PGShmemHeader * PGSharedMemoryCreate(Size size, PGShmemHeader **shim) {... for (;;) //死循环 {.. shmid = shmget(NextShmemSegID, sizeof(PGShmemHeader), 0);//shmget获取shmem共享内存并返回shmid if (shmid < 0) { oldhdr = NULL; state = SHMSTATE_FOREIGN; } else state = PGSharedMemoryAttach(shmid, NULL, &oldhdr);//找到这段shmem共享内存的状态 switch (state)//根据共享内存的状态执行不同的动作 { ...//这里只展示了2种,shm有attach和没有attach case SHMSTATE_ATTACHED: //shm有attach的情况,抛出报错(也就是问题现象出现的报错) ereport(FATAL, (errcode(ERRCODE_LOCK_FILE_EXISTS), errmsg("pre-existing shared memory block (key %lu, ID %lu) is still in use", (unsigned long) NextShmemSegID, (unsigned long) shmid), errhint("Terminate any old server processes associated with data directory \"%s\".", DataDir))); break; ... case SHMSTATE_UNATTACHED://shm是unattach的 /* * The segment pertains to DataDir, and every process that had * used it has died or detached. Zap it, if possible, and any * associated dynamic shared memory segments, as well. This * shouldn't fail, but if it does, assume the segment belongs * to someone else after all, and try the next candidate. * Otherwise, try again to create the segment. That may fail * if some other process creates the same shmem key before we * do, in which case we'll try the next key. */ //代表内存段关联Data目录,且没有进程还持有这个段 if (oldhdr->dsm_control != 0) dsm_cleanup_using_control_segment(oldhdr->dsm_control); if (shmctl(shmid, IPC_RMID, NULL) < 0) NextShmemSegID++; //注意这里的ShmemSegID递增循环 break; } ... } ... }

可以看到shmem attached时会抛出报错。如果没有attach,会无限循环尝试清理这段共享内存并shmemsegid+1申请新的共享内存。

  • 第一种情况对应这个故障
  • 第二种情况对应实例崩溃仍然可以正常起库

sysv shmem

PG10及以后postmaster.pid,sysv_shmem相关的逻辑大改,10以后基本没有变过。本文只分析了10以后的逻辑。

pidfile.h:

#define LOCK_FILE_LINE_SHMEM_KEY 7

sysv_shmem.c,InternalIpcMemoryCreate():

{ char line[64]; sprintf(line, "%9lu %9lu", (unsigned long) memKey, (unsigned long) shmid); AddToDataDirLockFile(LOCK_FILE_LINE_SHMEM_KEY, line); }

从源码可以看出,shmem信息保存在postmaster.pid文件第七行,分别写的是shmkey和shmid。

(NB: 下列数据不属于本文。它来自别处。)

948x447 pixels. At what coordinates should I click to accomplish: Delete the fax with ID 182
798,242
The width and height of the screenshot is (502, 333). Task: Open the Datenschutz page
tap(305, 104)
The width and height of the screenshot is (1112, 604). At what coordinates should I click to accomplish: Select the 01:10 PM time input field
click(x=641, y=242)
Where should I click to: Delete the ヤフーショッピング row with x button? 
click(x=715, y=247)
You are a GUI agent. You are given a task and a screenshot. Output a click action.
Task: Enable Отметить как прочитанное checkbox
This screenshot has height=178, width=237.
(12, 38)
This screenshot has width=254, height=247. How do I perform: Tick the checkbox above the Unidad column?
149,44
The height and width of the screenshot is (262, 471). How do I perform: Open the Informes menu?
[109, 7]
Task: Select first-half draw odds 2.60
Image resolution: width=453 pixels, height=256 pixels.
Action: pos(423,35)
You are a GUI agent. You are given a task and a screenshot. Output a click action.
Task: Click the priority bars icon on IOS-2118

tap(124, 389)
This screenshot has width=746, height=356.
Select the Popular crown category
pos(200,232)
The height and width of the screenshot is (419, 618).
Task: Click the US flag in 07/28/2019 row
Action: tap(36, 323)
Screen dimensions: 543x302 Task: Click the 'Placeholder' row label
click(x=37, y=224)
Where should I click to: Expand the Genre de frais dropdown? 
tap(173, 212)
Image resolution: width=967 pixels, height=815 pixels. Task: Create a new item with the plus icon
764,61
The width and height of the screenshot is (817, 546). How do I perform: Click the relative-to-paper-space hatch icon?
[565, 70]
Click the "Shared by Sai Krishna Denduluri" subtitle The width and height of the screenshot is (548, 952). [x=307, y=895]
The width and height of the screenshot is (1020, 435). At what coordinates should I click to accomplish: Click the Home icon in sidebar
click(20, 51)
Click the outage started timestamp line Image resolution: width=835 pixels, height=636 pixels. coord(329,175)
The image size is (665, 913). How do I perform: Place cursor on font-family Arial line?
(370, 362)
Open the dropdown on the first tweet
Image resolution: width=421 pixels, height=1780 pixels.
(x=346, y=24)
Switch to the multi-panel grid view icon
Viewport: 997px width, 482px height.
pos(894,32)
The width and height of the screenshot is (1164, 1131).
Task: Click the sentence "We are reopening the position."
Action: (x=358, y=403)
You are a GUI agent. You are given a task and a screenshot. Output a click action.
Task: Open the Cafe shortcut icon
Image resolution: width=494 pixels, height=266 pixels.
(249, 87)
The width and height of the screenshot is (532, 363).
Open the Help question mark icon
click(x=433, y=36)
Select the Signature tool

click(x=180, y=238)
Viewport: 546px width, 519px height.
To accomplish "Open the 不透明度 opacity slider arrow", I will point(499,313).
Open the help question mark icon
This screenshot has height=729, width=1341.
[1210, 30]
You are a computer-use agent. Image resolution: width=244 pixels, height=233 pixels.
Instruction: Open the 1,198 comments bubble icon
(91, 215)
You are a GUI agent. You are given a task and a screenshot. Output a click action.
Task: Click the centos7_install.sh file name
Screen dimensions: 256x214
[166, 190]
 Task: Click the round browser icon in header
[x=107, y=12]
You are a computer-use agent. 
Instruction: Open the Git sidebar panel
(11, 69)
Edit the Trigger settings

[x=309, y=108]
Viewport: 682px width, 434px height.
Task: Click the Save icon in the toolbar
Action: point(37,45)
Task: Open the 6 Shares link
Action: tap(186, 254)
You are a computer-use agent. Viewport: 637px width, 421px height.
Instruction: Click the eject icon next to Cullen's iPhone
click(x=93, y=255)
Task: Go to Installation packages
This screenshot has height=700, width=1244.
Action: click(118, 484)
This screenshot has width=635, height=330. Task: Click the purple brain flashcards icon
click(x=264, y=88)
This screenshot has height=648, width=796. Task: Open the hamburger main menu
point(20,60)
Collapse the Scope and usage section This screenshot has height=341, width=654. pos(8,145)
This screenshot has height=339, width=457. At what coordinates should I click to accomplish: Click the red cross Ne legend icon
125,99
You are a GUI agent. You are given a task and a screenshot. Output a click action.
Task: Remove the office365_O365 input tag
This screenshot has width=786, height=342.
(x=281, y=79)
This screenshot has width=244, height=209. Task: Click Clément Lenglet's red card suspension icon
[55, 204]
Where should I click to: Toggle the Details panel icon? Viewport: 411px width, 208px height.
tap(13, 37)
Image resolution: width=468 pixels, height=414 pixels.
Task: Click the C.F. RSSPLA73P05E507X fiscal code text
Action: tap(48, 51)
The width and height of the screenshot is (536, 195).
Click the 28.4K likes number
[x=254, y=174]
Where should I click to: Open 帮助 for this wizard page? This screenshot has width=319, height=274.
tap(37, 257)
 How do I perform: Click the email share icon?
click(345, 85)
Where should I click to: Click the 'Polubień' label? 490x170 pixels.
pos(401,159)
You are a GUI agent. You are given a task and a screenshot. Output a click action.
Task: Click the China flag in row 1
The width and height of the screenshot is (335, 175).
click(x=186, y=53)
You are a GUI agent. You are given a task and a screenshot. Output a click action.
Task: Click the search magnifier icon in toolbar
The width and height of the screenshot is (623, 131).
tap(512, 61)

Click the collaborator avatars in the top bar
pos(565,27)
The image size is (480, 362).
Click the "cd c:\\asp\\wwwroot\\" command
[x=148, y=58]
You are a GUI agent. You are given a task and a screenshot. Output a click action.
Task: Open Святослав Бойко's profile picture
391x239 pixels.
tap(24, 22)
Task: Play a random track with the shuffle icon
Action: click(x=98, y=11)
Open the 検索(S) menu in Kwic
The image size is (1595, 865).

> cat postmaster.pid 242712 /data 1772698474 8531 /tmp 0.0.0.0 4096 143917078 # <----here ready

什么是shmkey和shmid

在pg源码中是这样调用的,InternalIpcMemoryCreate():

shmid = shmget(memKey, 0, IPC_CREAT | IPC_EXCL | IPCProtection);

PG以shmkey/memkey为种子key,向内核申请shmem并返回唯一标识符shmid

shmid高度依赖服务器或者说服务器内存的状态。对于PG来说,快速重启实例,前后的shmid可能会相同或者+1,这跟linux内核机制相关;服务器重启那就完全不一样。

可以这样增加理解度:无论服务器是否重启,shmkey/memkey都可以是固定值,因为毕竟是用户输入(即PG);而在服务器重启前后,即便传入同一shmkey,获取的shmid不太可能是同一值。

PG是怎么拿shmkey的

PGSharedMemoryCreate():

/* * We use the data directory's ID info (inode and device numbers) to * positively identify shmem segments associated with this data dir, and * also as seeds for searching for a free shmem key. */ if (stat(DataDir, &statbuf) < 0) ereport(FATAL, (errcode_for_file_access(), errmsg("could not stat data directory \"%s\": %m", DataDir))); ... /* * Loop till we find a free IPC key. Trust CreateDataDirLockFile() to * ensure no more than one postmaster per data directory can enter this * loop simultaneously. (CreateDataDirLockFile() does not entirely ensure * that, but prefer fixing it over coping here.) */ NextShmemSegID = statbuf.st_ino; for (;;) { IpcMemoryId shmid; PGShmemHeader *oldhdr; IpcMemoryState state; /* Try to create new segment */ memAddress = InternalIpcMemoryCreate(NextShmemSegID, sysvsize); if (memAddress) break; /* successful create and attach */ /* Check shared memory and possibly remove and recreate */ /* * shmget() failure is typically EACCES, hence SHMSTATE_FOREIGN. * ENOENT, a narrow possibility, implies SHMSTATE_ENOENT, but one can * safely treat SHMSTATE_ENOENT like SHMSTATE_FOREIGN. */ shmid = shmget(NextShmemSegID, sizeof(PGShmemHeader), 0);

PG通过stat获取datadir的状态,其中包含datadir的inode,PG直接将datadir.inode当作shmkey。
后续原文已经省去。